Your spit might just reveal whether you’re a likely candidate for developing Alzheimer’s disease.
That at least is the hope of Canadian researchers whose study suggests that analyzing certain chemical compounds in saliva could provide a cheap, non-invasive way to learn whether the brain has begun to undergo the changes that culminate in loss of memory and cognitive function.
Their study was one of several on the hunt for new biomarkers that were presented at the Alzheimer’s Association International Conference in the District. Other biomarker research looked at the possibility of analyzing brain fluid for the elevated presence of neurogranin, a protein that is found only in the brain and plays an important role in conducting signals between the synapses of nerve cells, or using PET scans to identify inflammation, which can be fatal for brain tissue.
The scientific gathering — which is expected to draw nearly 4,500 researchers from around the world — comes as several developed nations shift toward older populations. More than 5 million people are living with Alzheimer’s in the United States, a number expected to increase to 13.5 million by 2050.
With about 10,000 baby boomers turning 65 every day, Alzheimer’s researchers and their advocates say the United States needs to step up the search for a cure or treatments before the costs to family caregivers and the federal government, through Medicare, begin to soar. A step forward means finding ways to diagnose the disease better, particularly in its early stages before symptoms appear. And it also is likely to involve a multi-pronged approach.
A lot of attention was given to the search for new, reliable biomarkers of Alzheimer’s disease. Because the preclinical stage of Alzheimer’s can last as long as 20 years, scientists are devoting more attention to finding ways that could determine whether a person is at risk well before memory loss or cognitive impairment occurs.
The ability to develop easy screening methods for them could allow doctors to intervene in ways to someday delay or prevent the onset of dementia. It is also key to enhancing pharmaceutical research, as drug companies are especially interested in identifying people at risk and enrolling them in clinical trials to test the efficacy of possible treatments.
In recent years, scientists have reported discoveries on a number of possible biomarkers linked to Alzheimer’s-related changes in the brain. Some might involve nothing more invasive than an eye scan or a skin test. But the test papers have been more hopeful than results.
Shraddha Sapkota, a neuroscience graduate student at the University of Alberta, said her team studied the presence in saliva of metabolites — which are molecular byproducts of metabolism — to see whether they could be a reliable early indicator of metabolism changes in the brain that also signal the early stages of Alzheimer’s disease.

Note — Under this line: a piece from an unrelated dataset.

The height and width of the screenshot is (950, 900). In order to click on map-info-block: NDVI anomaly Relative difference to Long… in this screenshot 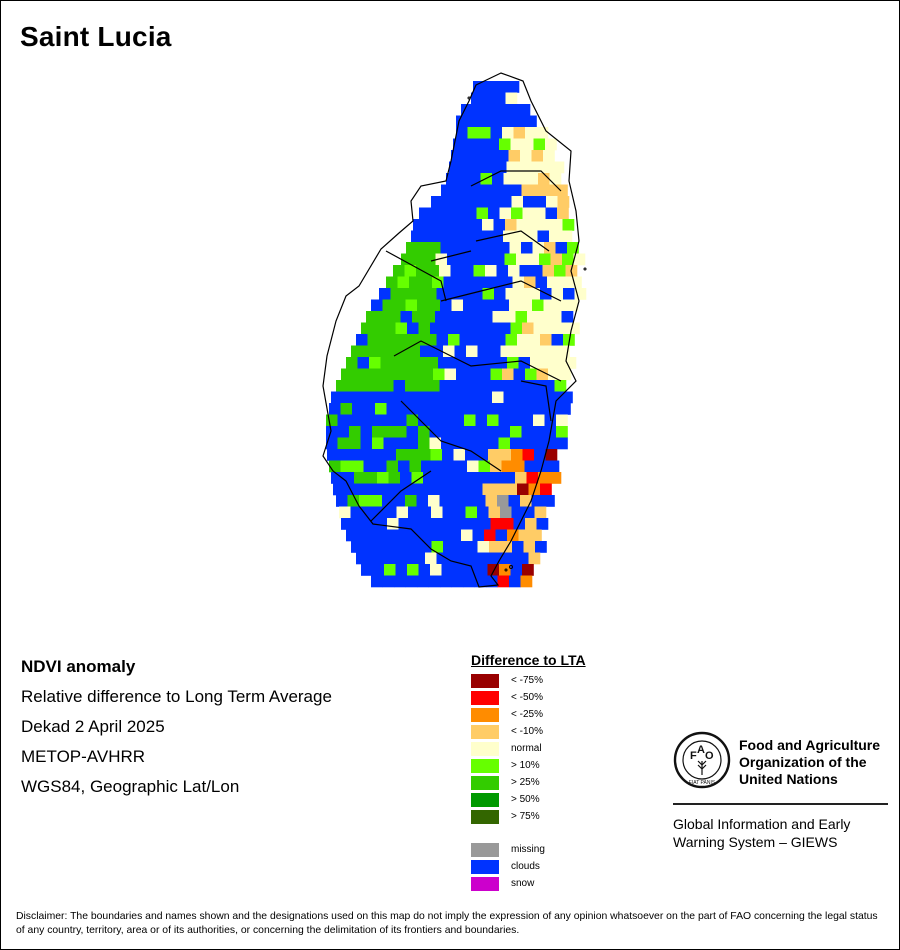, I will do `click(176, 732)`.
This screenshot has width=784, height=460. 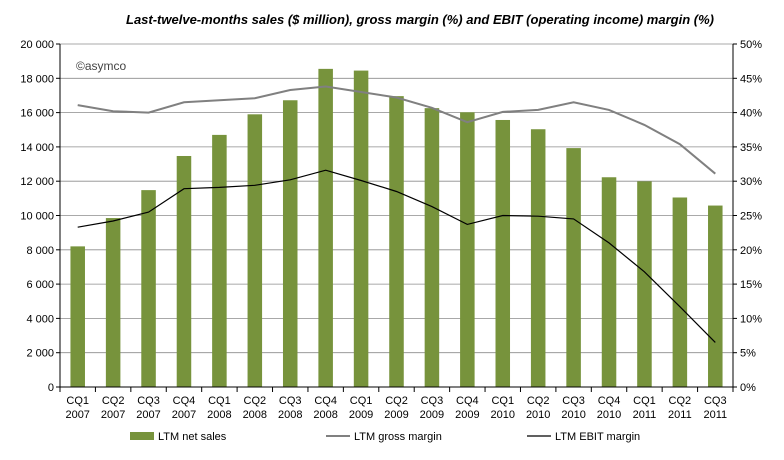 What do you see at coordinates (751, 114) in the screenshot?
I see `y2-tick-label: 40%` at bounding box center [751, 114].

Using liquid chromatography-mass spectrometry to analyze the samples, the researchers distinguished between groups of participants who were aging normally, suffering from mild cognitive impairment, or already diagnosed with Alzheimer’s. Sapkota said her team also found that higher levels of specific metabolites in the saliva also correlated to evidence of declining cognitive abilities.

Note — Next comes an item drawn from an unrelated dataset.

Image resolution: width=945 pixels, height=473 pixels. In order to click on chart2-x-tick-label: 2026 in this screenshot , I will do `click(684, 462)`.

“So that’s promising. What that does is it tells a physician in a regular doctor’s office that this person should get more testing,” said Maria C. Carrillo, chief science officer at the Alzheimer’s Association.
Other scientists were more cautious. Creighton H. “Tony” Phelps, director of the National Institute on Aging’s Alzheimer’s Disease Centers program, said it would be wonderful if doctors could eventually ask someone to spit in a cup or submit to an oral swab and determine whether the person is at greater risk for dementia. But the research seemed preliminary, he said.
“The idea is good. And I hope someday we’ll be able to do that. But we’ve had very bad luck with these panels of biomarker,” Phelps said.
Marilyn Albert, director of the Division of Cognitive Neuroscience at Johns Hopkins University’s Department of Neurology, presented a briefing whereher team assessed a variety of current diagnostic tools and found that about six measures were particularly useful in predicting which cognitively normal people would develop Alzheimer’s within five years. Among the most useful measures were the Digit Symbol and Paired Associates Immediate Recall tests, which measure memory and cognition; analyzing cerebrospinal fluid for the presence of amyloid beta and tau, which are the two abnormal proteins that distinguish the presence of Alzheimer’s; and MRI scans that assess the volume or thickness, respectively, of the hippocampus and the right entorhinal cortex, which are parts of the brain critical to memory.